Sunday, January 20, 2008

On Being an Artist

I was thinking about art, and what defines a person as an artist. I have always loved to paint, and create things, however I lack in the patience. I want it done now, and have a difficult time returning to a project to see it through to the end. I have learned that I do better painting walls, than pictures, and I would rather stamp over scrap booking. I like instant results. However, I have patience in a couple of other artistic things, that I tend to actually take for granted.

I have patience in my writing, but this is probably due more to actually being able to wait, and let my thoughts formulate before I try to put them into words. I also have patience in my Kung Fu. Kung Fu is an art, and somehow without realizing it, I have learned patience there. I do get frustrated with it, don’t get me wrong, but it isn’t too difficult for me to continue to work on something and watch it get better and better. Kung Fu continues to evolve, and I think because of it, I have learned patience.

I hope that my children will also learn patience from it. They are always talking about when they get their next stripe, and have learned that they have to work hard, stay dedicated, and to be patient.

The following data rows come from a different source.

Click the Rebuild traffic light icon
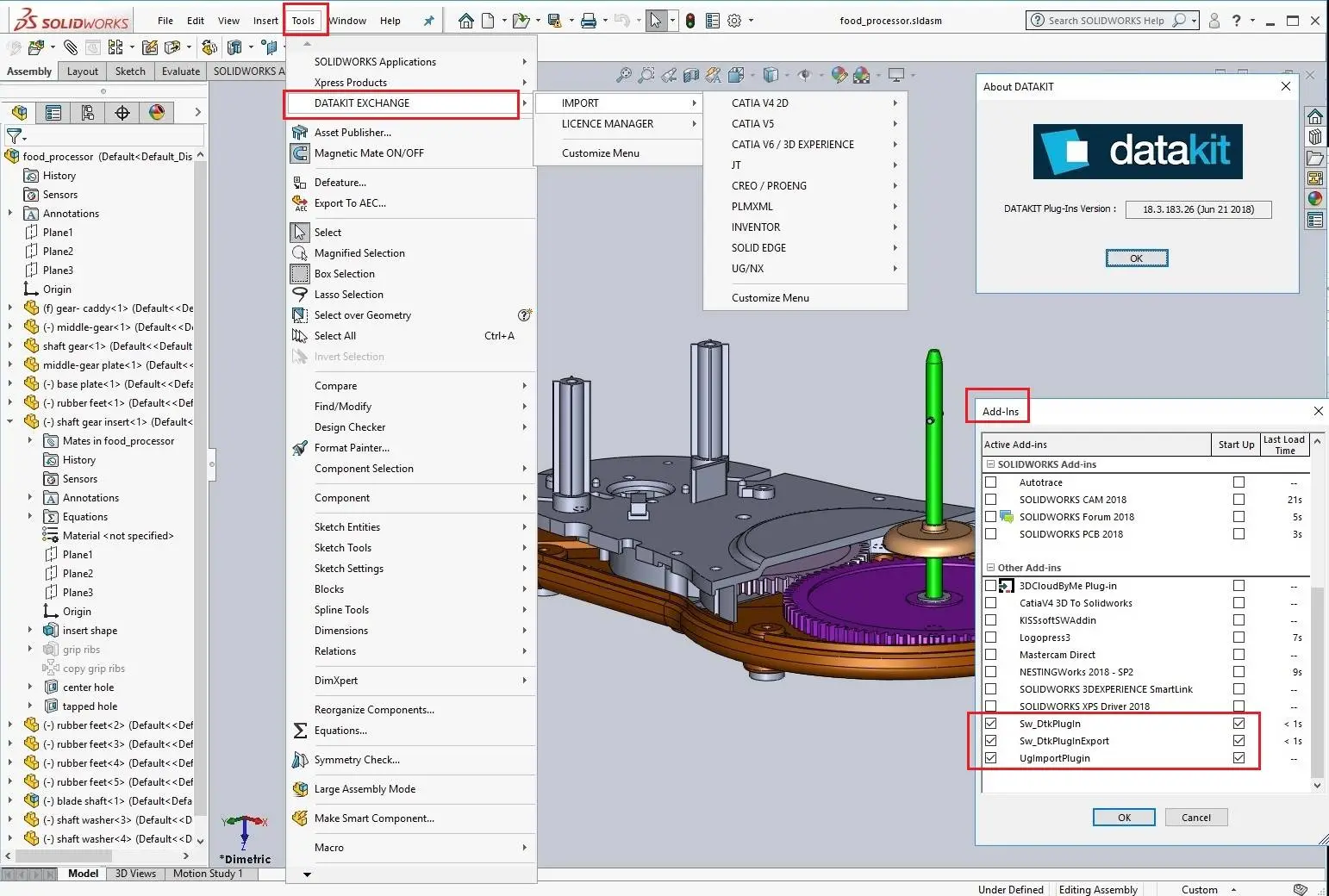click(690, 21)
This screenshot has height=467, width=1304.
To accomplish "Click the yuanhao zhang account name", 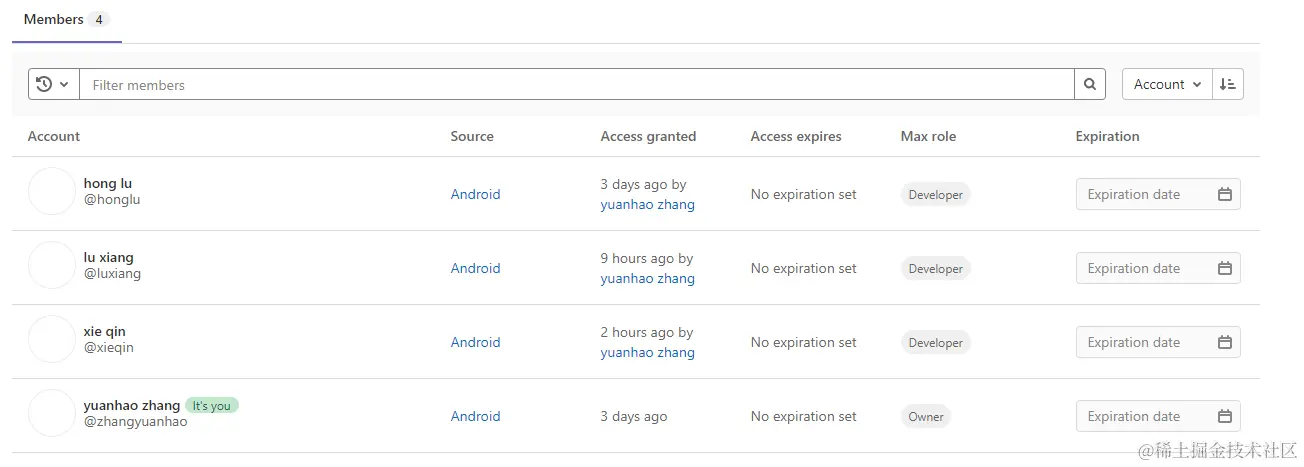I will pyautogui.click(x=132, y=406).
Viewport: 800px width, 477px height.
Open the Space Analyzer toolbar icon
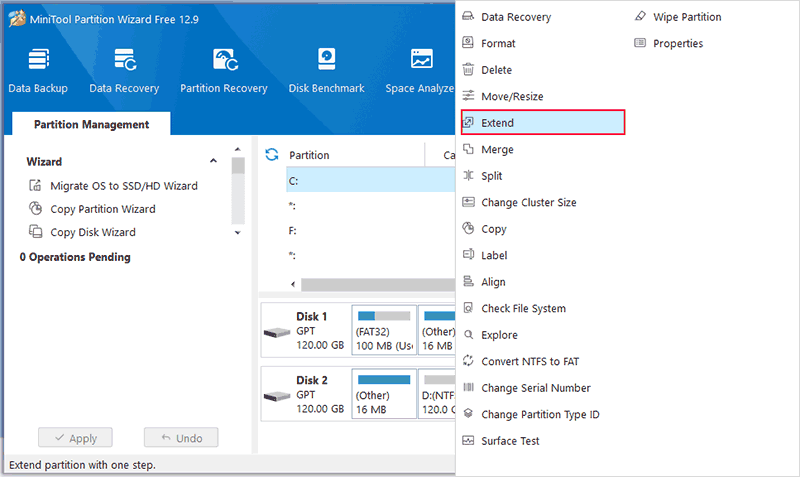click(x=420, y=70)
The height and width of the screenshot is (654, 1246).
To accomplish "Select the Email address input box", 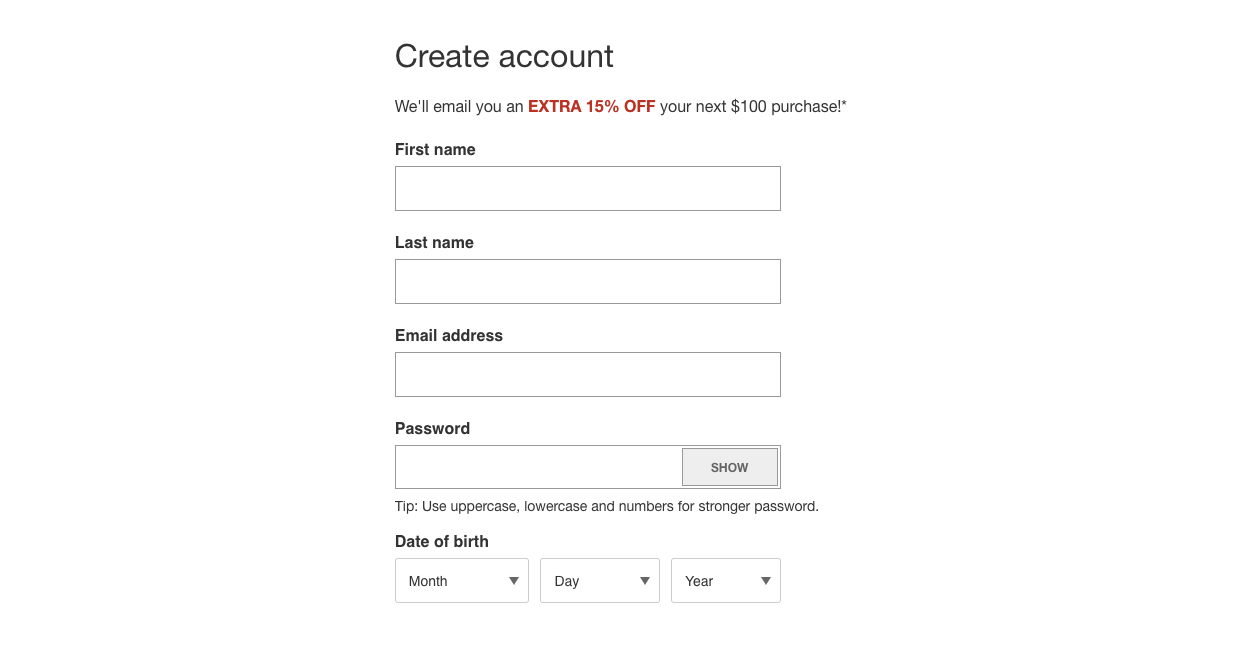I will tap(588, 374).
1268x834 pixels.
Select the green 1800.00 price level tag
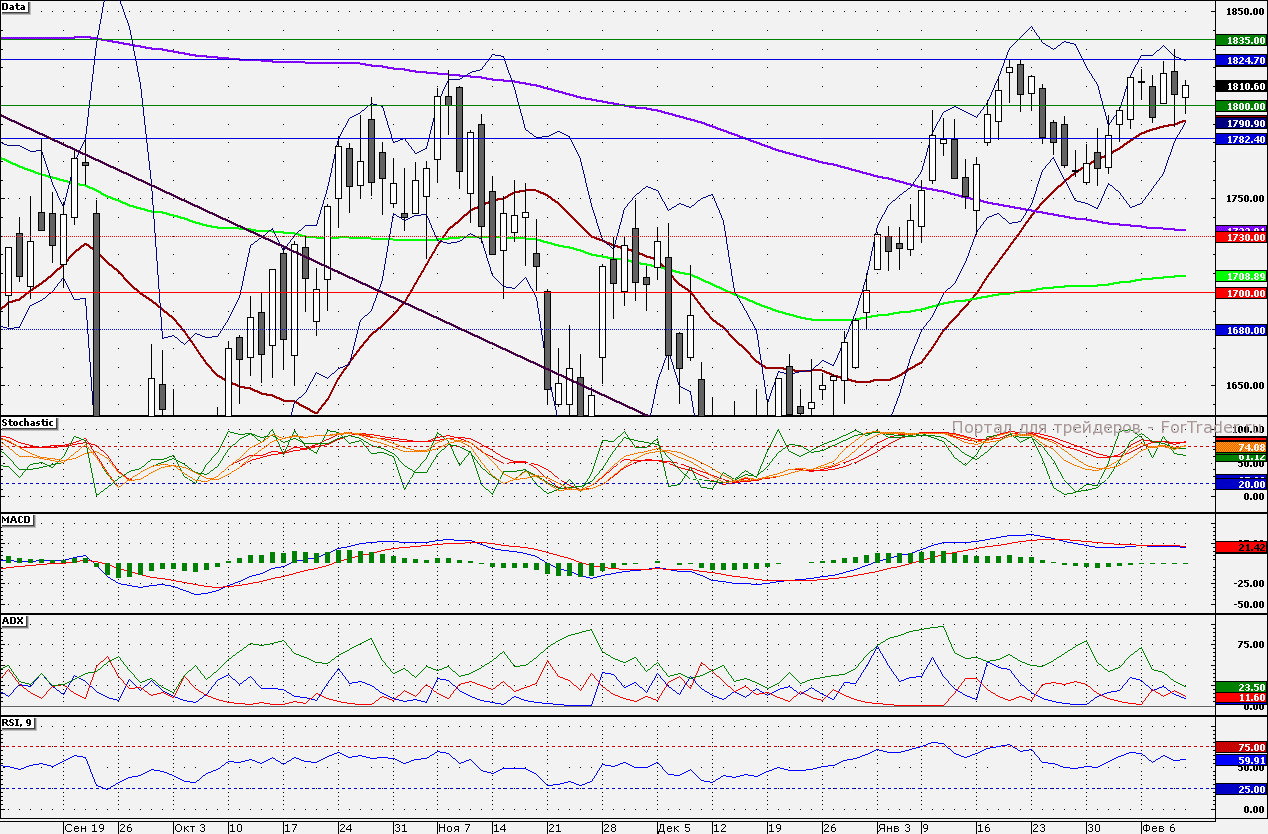click(x=1239, y=106)
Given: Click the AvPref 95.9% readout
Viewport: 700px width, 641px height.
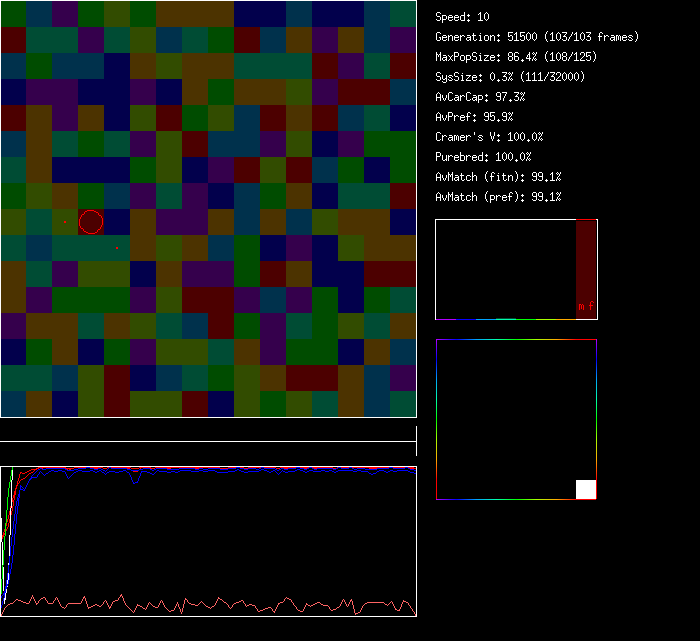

This is a virtue that so many don’t have anymore in our world today.

If we were more patient, then we would have more tolerance in my opinion. Look within the Kwoon, and tell me that alongside the patience, there is much tolerance. We all come from different backrounds, have different beliefs and values, but ultimately we work peacefully together. The peace we cultivate within our Kwoon, is carried with us into the world. We apply it in our day to day interactions. We don’t pick fights, we try to understand others, we are patient and tolerant of the differences that make our world.

I had a difficult day yesterday in regards to being an artist. I lost focus on what I am truly good at, and could only see what I am not good at. It is a very dangerous road to go down, because getting lost in that darkness is quite scary and the fight to come back is a challenging one. I have to fight to keep my strengths in front of me. I have to accept who I am, that I can always strive to be more, but in order to do so I have to like what I see now. I forget that writing helps keep me centered, and that there are many people who have a difficult time putting their thoughts into words. I forget that I am pretty good at Kung Fu, and that it comes relatively easily for me. There are many that have to work very hard for where they are.

I also have to take the patience that I have learned from Kung Fu, and apply it to my daily life. I have to be patient with my moods, because ultimately, I know that they will improve. The fight to get out from under this dark veil is a hard one, and I always seem to escape it. I just have to be patient, and somehow learn to accept myself and the artistic abilities that I have. I have to accept that I can’t be really good at everything, and that I am judged by who I am, and not what I material things I create.